Original ClassificationEnriched Bill NatureReason
continuing_resolutionfull_year_cr_with_appropriationsH.R. 1968 has 260 appropriations + a CR baseline — it’s a hybrid containing $1.786 trillion in full-year appropriations
omnibusminibusH.R. 5371 covers only 3 subcommittees (Agriculture, Legislative Branch, MilCon-VA)
supplemental_appropriationssupplementalH.R. 815 is normalized to the canonical enum value

The classification uses provision type distribution and subcommittee count: 5+ real subcommittees = omnibus, 2-4 = minibus, CR baseline + many appropriations without multiple subcommittees = full-year CR with appropriations.

Canonical Account Names

Every account name is normalized for cross-bill matching:

OriginalCanonical
Grants-In-Aid for Airportsgrants-in-aid for airports
Grants-in-Aid for Airportsgrants-in-aid for airports
Grants-in-aid for Airportsgrants-in-aid for airports
Department of VA—Compensation and Pensionscompensation and pensions

Normalization lowercases, strips em-dash and en-dash prefixes, and trims whitespace. This eliminates false orphans in compare caused by capitalization differences and hierarchical naming conventions.

Classification Provenance

Every classification in bill_meta.json records how it was determined:

{
  "timing": "advance",
  "available_fy": 2027,
  "source": {
    "type": "fiscal_year_comparison",
    "availability_fy": 2027,
    "bill_fy": 2026
  }
}

This means: “classified as advance because the money becomes available in FY2027 but the bill covers FY2026.” Provenance types include xml_structure, pattern_match, fiscal_year_comparison, note_text, and default_rule.

When to Re-Enrich

The tool automatically detects when bill_meta.json is stale — when extraction.json has changed since enrichment. You will see a warning:

⚠ H.R. 7148: bill metadata is stale (extraction.json has changed). Run `enrich --force`.

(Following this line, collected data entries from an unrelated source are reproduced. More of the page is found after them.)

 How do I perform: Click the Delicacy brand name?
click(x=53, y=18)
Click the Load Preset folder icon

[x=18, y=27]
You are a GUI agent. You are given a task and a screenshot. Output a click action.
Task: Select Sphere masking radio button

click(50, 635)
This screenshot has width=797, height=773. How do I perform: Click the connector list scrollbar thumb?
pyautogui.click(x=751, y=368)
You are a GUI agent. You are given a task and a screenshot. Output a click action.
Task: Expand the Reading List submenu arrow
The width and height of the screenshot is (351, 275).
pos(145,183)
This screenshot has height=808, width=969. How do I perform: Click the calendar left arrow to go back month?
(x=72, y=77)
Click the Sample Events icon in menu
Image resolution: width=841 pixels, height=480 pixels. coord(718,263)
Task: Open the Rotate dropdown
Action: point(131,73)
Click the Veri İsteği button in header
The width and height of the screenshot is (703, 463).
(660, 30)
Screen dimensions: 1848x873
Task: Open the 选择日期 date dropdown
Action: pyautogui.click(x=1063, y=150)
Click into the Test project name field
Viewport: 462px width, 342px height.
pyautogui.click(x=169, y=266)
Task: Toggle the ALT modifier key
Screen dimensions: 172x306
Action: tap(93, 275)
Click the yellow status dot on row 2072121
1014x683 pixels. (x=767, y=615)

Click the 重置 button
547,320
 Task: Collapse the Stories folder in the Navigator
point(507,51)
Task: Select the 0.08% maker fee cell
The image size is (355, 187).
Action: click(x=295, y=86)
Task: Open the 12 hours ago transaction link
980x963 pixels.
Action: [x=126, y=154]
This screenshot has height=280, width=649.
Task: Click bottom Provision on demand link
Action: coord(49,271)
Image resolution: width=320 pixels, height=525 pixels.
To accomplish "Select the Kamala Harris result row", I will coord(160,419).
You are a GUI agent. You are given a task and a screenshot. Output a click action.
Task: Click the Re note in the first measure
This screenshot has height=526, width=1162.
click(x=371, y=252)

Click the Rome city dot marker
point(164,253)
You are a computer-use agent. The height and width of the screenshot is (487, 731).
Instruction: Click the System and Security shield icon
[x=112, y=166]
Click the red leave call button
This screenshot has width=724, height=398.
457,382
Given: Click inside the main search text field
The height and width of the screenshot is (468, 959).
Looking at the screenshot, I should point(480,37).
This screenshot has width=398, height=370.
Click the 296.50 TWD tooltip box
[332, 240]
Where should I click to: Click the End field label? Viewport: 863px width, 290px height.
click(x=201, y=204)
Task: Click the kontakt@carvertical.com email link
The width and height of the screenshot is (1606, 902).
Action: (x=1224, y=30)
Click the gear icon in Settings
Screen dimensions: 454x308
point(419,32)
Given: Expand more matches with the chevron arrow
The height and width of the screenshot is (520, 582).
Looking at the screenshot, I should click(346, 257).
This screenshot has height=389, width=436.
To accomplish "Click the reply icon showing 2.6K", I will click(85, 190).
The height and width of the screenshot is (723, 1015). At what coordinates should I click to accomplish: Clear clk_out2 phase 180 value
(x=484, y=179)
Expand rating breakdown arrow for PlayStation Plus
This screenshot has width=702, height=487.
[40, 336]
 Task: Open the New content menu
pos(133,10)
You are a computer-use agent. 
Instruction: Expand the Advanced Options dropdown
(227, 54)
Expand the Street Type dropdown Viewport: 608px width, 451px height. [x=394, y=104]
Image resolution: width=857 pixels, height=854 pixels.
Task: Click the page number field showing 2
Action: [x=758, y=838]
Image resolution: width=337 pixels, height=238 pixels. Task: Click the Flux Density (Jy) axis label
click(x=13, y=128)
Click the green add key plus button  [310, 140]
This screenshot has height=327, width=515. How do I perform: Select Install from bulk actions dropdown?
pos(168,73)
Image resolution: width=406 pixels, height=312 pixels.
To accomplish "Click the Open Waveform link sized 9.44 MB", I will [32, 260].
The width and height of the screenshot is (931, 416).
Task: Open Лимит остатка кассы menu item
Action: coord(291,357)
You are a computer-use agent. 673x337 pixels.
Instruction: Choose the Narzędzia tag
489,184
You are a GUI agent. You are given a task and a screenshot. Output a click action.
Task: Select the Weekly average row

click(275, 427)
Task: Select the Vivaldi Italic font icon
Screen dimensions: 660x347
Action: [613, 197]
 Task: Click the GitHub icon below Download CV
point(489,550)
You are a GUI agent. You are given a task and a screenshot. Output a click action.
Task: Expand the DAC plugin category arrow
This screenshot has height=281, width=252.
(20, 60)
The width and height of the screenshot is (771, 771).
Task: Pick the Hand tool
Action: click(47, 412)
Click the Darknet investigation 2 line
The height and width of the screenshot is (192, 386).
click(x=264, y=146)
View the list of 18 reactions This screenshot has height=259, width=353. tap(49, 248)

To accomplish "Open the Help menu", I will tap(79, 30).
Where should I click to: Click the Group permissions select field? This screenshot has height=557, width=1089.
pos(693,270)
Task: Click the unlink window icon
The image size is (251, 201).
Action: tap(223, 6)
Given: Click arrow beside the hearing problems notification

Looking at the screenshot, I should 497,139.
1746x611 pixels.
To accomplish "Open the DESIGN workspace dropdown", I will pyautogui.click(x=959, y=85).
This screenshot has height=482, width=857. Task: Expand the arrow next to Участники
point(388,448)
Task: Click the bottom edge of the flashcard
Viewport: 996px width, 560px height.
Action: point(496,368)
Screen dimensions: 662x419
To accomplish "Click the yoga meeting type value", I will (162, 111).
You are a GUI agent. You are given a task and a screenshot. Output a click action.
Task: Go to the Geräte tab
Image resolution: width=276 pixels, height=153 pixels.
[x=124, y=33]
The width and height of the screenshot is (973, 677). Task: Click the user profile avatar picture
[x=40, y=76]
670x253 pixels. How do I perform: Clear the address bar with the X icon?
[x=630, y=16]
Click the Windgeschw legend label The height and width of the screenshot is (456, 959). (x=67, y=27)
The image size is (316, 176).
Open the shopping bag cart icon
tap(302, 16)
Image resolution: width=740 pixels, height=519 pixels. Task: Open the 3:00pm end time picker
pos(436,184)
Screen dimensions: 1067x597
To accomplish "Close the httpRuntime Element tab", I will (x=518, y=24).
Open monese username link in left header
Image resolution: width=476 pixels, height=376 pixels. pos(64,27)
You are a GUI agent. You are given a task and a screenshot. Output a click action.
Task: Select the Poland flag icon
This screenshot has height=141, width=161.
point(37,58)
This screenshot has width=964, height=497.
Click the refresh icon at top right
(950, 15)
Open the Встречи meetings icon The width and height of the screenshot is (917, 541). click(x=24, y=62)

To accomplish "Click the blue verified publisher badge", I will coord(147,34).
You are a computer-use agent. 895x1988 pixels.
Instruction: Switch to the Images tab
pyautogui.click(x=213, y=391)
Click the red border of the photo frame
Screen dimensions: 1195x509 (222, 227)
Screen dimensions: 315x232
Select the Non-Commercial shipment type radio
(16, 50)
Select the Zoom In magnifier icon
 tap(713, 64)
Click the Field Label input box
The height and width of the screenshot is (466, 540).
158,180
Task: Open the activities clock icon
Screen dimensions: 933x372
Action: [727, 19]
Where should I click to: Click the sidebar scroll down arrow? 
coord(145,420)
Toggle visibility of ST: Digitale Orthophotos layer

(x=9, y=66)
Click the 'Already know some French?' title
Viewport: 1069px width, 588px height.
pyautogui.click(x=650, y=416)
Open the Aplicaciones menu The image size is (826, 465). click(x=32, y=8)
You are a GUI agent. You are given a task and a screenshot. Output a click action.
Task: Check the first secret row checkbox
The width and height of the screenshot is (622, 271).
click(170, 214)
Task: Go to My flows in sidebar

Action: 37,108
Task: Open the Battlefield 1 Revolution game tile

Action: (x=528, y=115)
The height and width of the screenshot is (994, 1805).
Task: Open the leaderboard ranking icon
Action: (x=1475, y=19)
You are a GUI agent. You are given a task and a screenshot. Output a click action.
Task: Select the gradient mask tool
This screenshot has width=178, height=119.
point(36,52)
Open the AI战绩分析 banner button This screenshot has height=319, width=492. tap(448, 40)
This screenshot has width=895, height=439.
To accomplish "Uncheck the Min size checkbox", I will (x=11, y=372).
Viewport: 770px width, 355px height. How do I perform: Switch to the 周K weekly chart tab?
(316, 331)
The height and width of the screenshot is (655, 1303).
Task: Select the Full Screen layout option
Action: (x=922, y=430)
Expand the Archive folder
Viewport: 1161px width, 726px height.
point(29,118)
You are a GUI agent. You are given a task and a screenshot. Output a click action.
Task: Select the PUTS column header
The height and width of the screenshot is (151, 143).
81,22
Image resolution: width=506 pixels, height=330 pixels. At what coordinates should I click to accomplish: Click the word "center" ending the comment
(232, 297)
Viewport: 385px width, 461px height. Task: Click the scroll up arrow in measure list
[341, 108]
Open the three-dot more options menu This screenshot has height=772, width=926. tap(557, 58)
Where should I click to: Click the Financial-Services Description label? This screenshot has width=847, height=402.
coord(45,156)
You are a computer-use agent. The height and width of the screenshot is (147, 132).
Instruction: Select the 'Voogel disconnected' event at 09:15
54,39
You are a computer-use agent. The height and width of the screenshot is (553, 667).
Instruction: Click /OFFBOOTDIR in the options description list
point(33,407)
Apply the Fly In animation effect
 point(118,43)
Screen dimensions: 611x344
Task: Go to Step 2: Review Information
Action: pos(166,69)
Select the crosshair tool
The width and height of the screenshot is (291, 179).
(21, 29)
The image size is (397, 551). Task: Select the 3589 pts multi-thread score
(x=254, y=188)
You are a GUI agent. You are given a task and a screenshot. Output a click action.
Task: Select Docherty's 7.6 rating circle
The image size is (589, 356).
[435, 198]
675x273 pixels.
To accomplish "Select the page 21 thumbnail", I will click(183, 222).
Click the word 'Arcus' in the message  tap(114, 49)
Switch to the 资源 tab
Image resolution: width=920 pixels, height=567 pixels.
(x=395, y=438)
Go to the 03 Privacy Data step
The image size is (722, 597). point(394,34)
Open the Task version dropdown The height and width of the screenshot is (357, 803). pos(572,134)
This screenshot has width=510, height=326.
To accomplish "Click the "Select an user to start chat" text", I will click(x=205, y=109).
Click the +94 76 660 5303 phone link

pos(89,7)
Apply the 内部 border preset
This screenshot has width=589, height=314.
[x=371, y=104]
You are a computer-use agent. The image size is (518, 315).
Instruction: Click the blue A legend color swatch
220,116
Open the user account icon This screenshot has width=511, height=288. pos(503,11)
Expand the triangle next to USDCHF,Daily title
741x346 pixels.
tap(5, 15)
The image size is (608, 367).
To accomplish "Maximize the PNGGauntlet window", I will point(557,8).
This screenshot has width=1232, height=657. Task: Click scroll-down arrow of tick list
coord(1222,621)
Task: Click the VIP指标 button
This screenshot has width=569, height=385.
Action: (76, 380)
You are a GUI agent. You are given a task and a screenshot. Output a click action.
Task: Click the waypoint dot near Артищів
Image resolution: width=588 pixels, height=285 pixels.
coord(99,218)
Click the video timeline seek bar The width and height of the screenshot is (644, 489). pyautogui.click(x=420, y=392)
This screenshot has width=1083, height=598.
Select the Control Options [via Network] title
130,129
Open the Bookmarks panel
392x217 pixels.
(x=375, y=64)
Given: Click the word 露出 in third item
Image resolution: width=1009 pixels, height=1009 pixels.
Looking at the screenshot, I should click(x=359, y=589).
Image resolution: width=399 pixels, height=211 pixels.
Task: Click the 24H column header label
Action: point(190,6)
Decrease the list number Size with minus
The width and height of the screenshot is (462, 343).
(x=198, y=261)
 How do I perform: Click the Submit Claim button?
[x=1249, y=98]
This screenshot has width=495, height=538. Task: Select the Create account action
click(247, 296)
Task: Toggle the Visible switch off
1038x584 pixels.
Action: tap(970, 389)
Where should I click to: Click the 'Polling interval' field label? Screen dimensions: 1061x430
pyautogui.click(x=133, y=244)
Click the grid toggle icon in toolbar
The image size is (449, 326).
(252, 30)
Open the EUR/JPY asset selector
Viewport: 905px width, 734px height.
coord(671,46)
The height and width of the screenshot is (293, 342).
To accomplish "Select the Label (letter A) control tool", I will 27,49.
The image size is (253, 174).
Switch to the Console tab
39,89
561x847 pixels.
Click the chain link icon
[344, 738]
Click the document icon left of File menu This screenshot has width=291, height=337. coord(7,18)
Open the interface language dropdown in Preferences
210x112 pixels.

Run enrich --force to regenerate metadata for all bills.

Flags

FlagDescription
--dir <DIR>Data directory [default: ./data]
--dry-runShow what would be generated without writing files
--forceRe-enrich even if bill_meta.json already exists

Previewing Before Writing

Use --dry-run to see what the enrich command would produce without writing any files:

congress-approp enrich --dir data --dry-run
  would enrich H.R. 1968: nature=FullYearCrWithAppropriations, 3 divisions, 192 BA provisions (8 advance, 3 supplemental)
  would enrich H.R. 4366: nature=Omnibus, 7 divisions, 511 BA provisions (11 advance, 4 supplemental)
  would enrich H.R. 7148: nature=Omnibus, 9 divisions, 505 BA provisions (11 advance, 4 supplemental)
  ...

Using with Compare

The compare command benefits most from enrichment. Without enrich, comparing two omnibus bills that cover different subcommittees produces hundreds of false orphans. With enrichment and --subcommittee scoping:

# Before: 759 orphans (mixing Defense with Agriculture)
congress-approp compare --base data/118-hr4366 --current data/118-hr7148

# After: 43 meaningful changes, 12 unchanged
congress-approp compare --base-fy 2024 --current-fy 2026 --subcommittee thud --dir data

The --base-fy and --current-fy flags automatically select the right bills for each fiscal year and the --subcommittee flag scopes to the correct division in each bill.

Known Limitations

  • Sub-agency mismatches — the LLM sometimes uses sub-agency names (e.g., “Maritime Administration”) in one bill and parent department names (e.g., “Department of Transportation”) in another. The compare command includes a 35-entry sub-agency-to-parent-department lookup table that resolves most of these, but some agency naming inconsistencies (~5-15 orphans per subcommittee) may remain for agencies not in the table.
  • 17 supplemental policy division titles (e.g., “FEND Off Fentanyl Act”, “Protecting Americans from Foreign Adversary Controlled Applications Act”) are classified as other jurisdiction by default. These are from just two bills (H.R. 815 and S. 870) and don’t affect regular appropriations bill analysis.
  • Advance detection patterns cover “October 1, YYYY” and “first quarter of fiscal year YYYY.” If Congress uses novel phrasing in future bills, those provisions would default to current_year. The tool logs a warning when it detects a provision referencing a future fiscal year but not matching any known advance pattern.